Si, bien sûr. La postmodernité est d’abord une volonté de chasser Dieu et la vérité, au profit de la turgescence des appétits humains. Mais le relativisme occidental ne peut se maintenir que s’il continue à s’asseoir sur le christianisme que par ailleurs il proclame renier. Cela lui permet de prétendre transgresser l’ordre des choses, tout en jouissant des bénéfices de l’ordre ainsi transgressé. Sans loi, la transgression est un pétard mouillé, comme le sont trop d’artistes contemporains. Mais l’hédonisme proclamé s’achève en nihilisme, le plaisir en tristesse, la culture en goût de mort. Ainsi en va-t-il de l’insincérité des nantis de la culture, qui ne transgressent plus rien, puisqu’ils sont devenus un magistère dogmatique. Les médias dictent ce qu’il faut penser.
De son côté, la laïcité est une bonne chose, dans la mesure où elle distingue le temporel et le spirituel, et évite les ingérences mutuelles. Le laïcisme à la française, en revanche, prétend hypocritement rester neutre alors qu’il ne l’est pas. Il a été pensé par des chrétiens pour des chrétiens contre le catholicisme romain. Il ne marchera pas pour l’Islam. Il faudrait porter ce débat à son plan véritable, qui dépend d’une conception différente, théologique et philosophique, de la liberté face à Dieu. Les politiques se l’interdisent ou bien en ignorent le premier mot.

Le relativisme ambiant et la situation de crise, plus encore morale qu’économique et politique, ne poussent pas à l’optimisme : pourtant c’est bien un message d’espérance que votre livre veut délivrer ! Pourriez-vous nous expliquer cela, et notamment en quoi la postmodernité peut être, écrivez-vous, une « opportunité » pour le chrétien ?

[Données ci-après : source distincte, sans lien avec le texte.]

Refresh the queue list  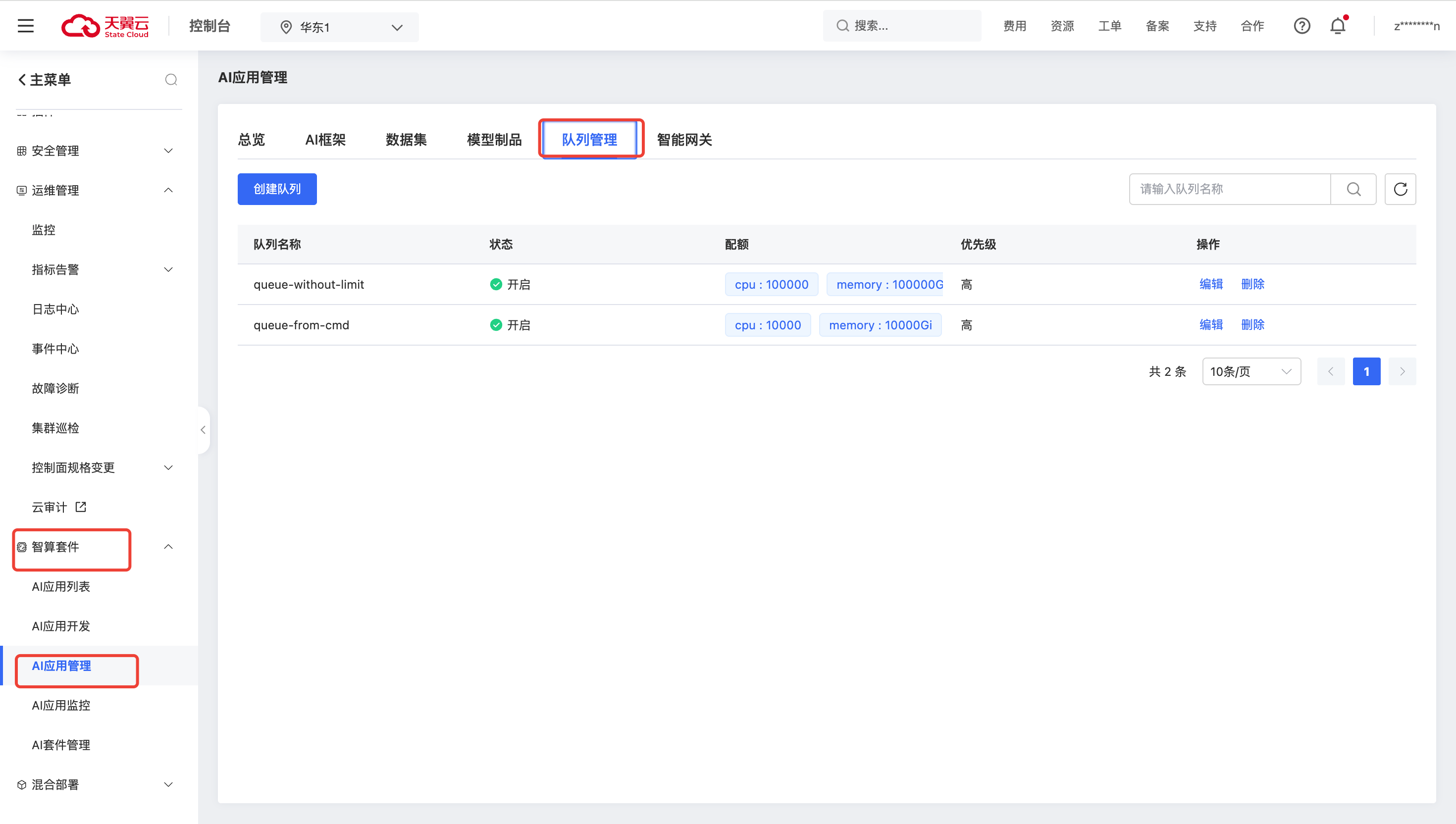pos(1400,189)
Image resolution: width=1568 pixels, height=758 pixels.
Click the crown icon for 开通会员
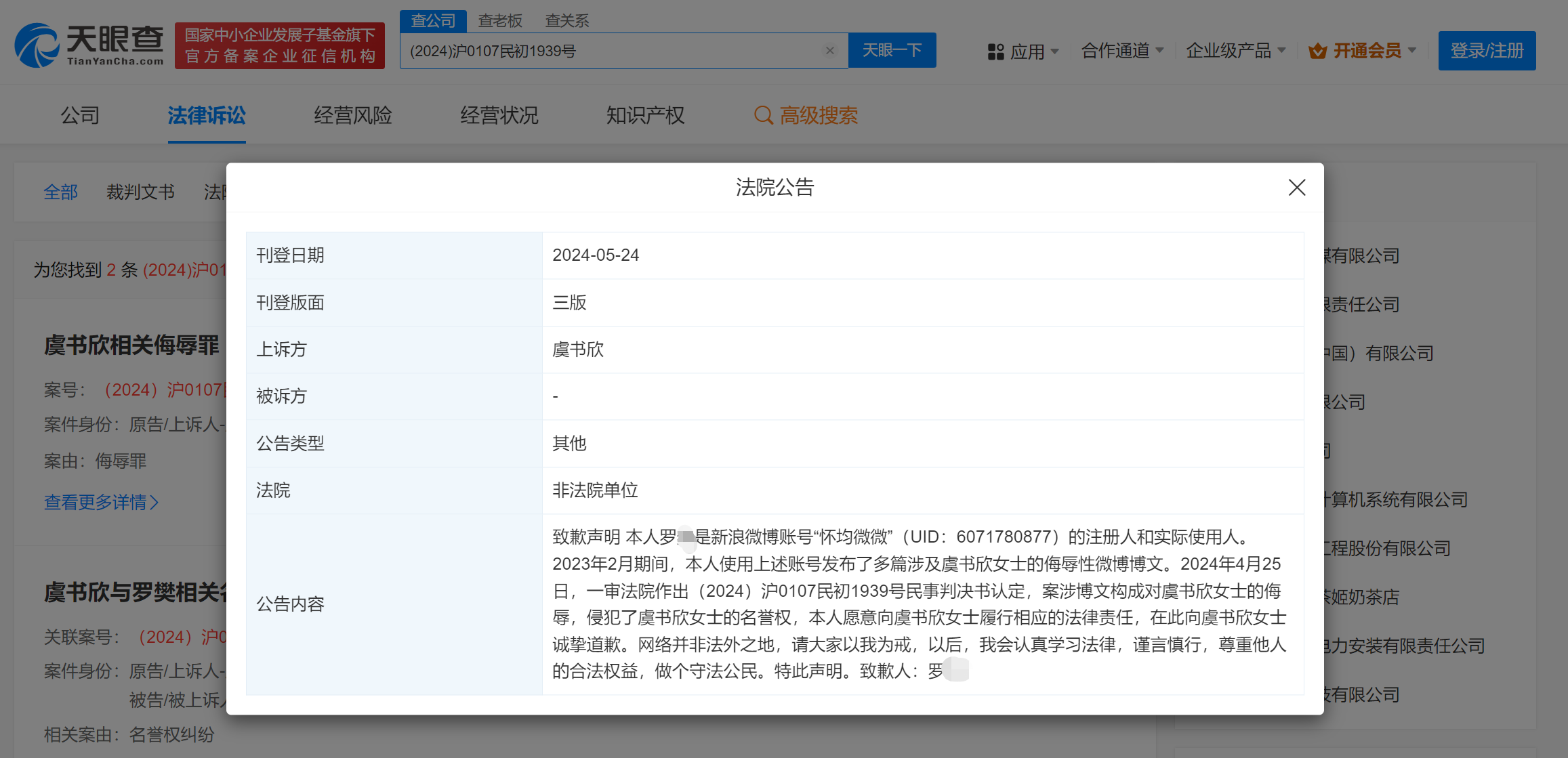(1317, 51)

Opportunité, pas au sens où la postmodernité apporterait des valeurs positives, sauf peut-être un sens plus aigu de la relativité des choses, et certaines gagnent à être entendues ainsi. J’appelle opportunité le fait que le chrétien est appelé à devenir apôtre dans le monde qui est le nôtre. Il n’en aura pas d’autre à sa disposition. Ce monde est celui où le Christ veut être annoncé, avec les mots de l’Évangile et du Catéchisme de l’Église catholique, et pas seulement les nôtres, ceux de notre expérience, si imparfaits. Où sont les apôtres, qui parlent, qui parlent bien, et qui y consacrent du temps ?

Propos recueillis par Christophe Geffroy

(1) Thierry-Dominique Humbrecht, L’évangélisation impertinente. Guide du chrétien au pays des postmodernes, Parole et Silence, 2012, 286 pages, 22 e.